The initial public offering (IPO) of Prataap Snacks was subscribed 2.17 times on the second day with investors bidding for 78.79 lakh shares of the 36.27 lakh shares on offer.
The initial public offering (IPO) of Prataap Snacks was subscribed 2.17 times on the second day with investors bidding for 78.79 lakh shares of the 36.27 lakh shares on offer. The qualified institutional buyers bid 40.16 lakh shares on the first day of the IPO. High Net worth Individuals (HNIs) bid for 78,105 shares and retail investors bid for 22,965 shares. On September 21, Prataap Snacks allotted equity shares worth Rs 143.4 crore at Rs 938 to 15 anchor investors.

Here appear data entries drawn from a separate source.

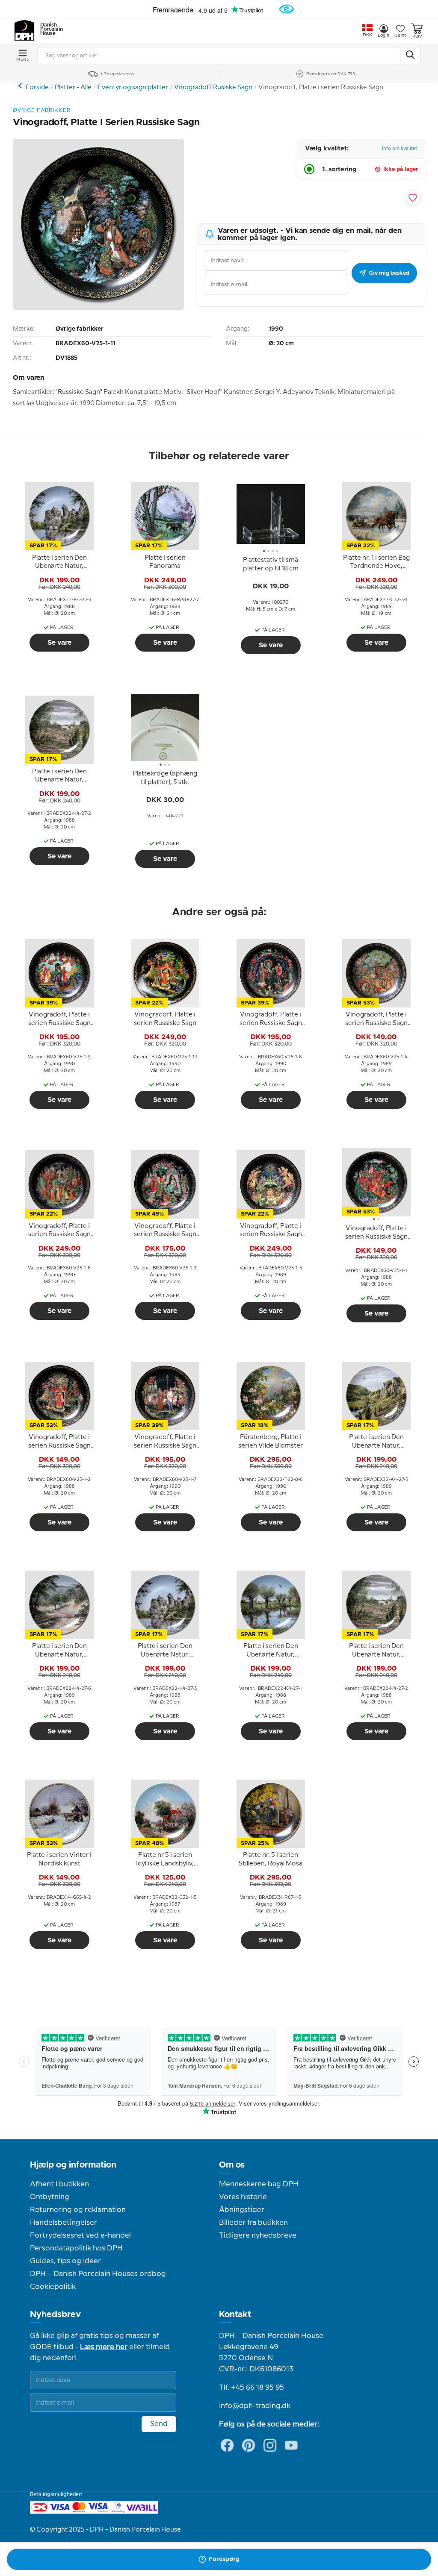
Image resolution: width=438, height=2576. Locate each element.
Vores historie (243, 2197)
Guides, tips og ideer (65, 2261)
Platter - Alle (73, 88)
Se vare (59, 642)
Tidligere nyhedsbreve (257, 2235)
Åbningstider (241, 2209)
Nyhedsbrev (55, 2314)
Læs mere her (103, 2347)
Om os (232, 2165)
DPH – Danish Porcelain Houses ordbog (98, 2274)
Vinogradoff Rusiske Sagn (213, 88)
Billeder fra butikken (253, 2222)
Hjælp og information (73, 2165)
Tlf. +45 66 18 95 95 (251, 2387)
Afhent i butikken (59, 2184)
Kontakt (235, 2314)
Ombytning (49, 2197)
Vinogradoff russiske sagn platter (21, 86)
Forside (37, 88)
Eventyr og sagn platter (133, 88)
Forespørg (224, 2559)
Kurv (417, 36)
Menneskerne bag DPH (259, 2184)
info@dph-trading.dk (254, 2406)
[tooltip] (59, 562)
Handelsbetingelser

To name a few, Fidelity Funds, Goldman Sachs India, HDFC Trustee Company, SBI FMCG Fund, ICICI Prudential Value Fund Series, HDFC Standard Life Insurance, DSP BlackRock Equity Savings Fund and SBI Life Insurance are among the international and domestic anchor investors.
Prataap Snacks, which manufactures and markets snacks under the Yellow Diamond brand is planning to raise around Rs 481.94 crore from its initial price offering (IPO). The Rs 481.94-crore issue size includes Rs 200 crore through fresh equity issue and the rest Rs 281.94 crore from offer for sale. The company has set a price band of Rs 930 to 938 per share for its IPO and when calculated at the upper band of the issue price the company will be valued at around Rs 2,199.89 crore.

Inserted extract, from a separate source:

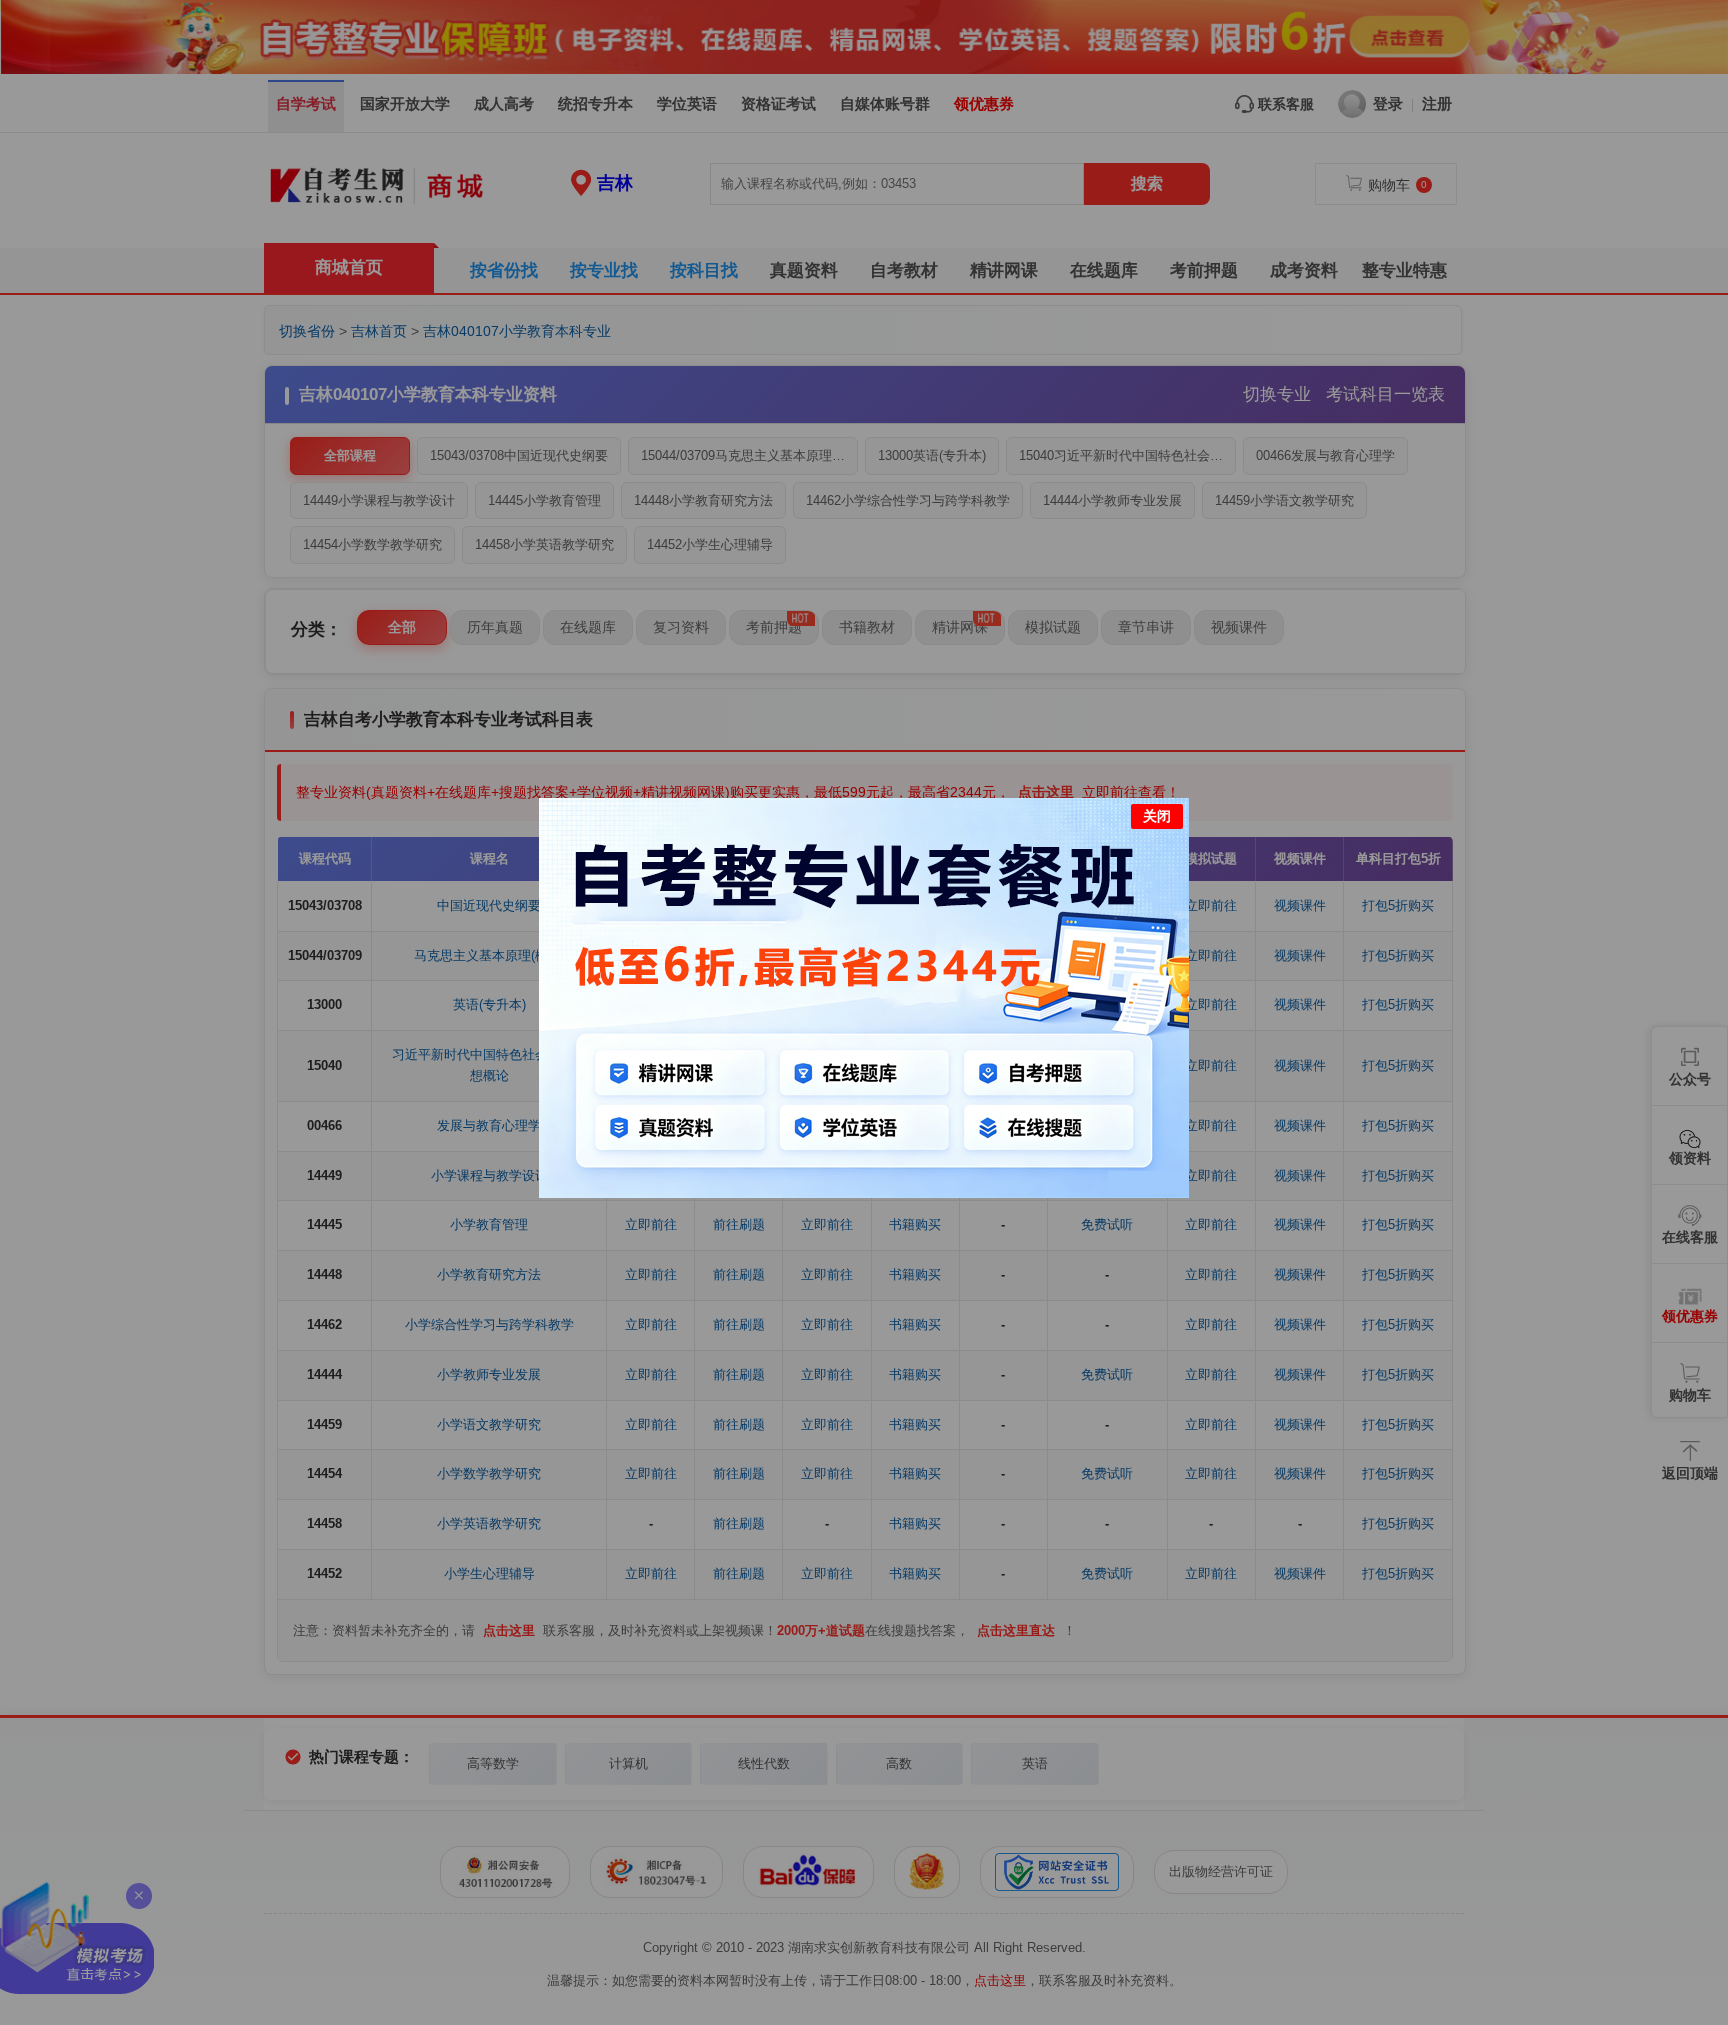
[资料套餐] (864, 1193)
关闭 (1157, 816)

The Sequoia Capital-backed company, which made revenue of Rs 903 crore last fiscal, also plans to enter the sweet snacks category. Sequoia Capital’s stake would reduce to 49% post IPO from 63% at present, while the other three promoters Arvind Mehta, Amit Kumat and Apoorva Kumat’s shareholding will come down to approximately 24 % from around 33-34 % at present. The company’s product portfolio includes extruded snacks, chips and namkeen. According to a report by Frost and Sullivan, Prataap Snacks is one of the top six Indian snack food companies in terms of revenues in 2016, and among the fastest growing companies in the Indian organized snack market between 2010 and 2016.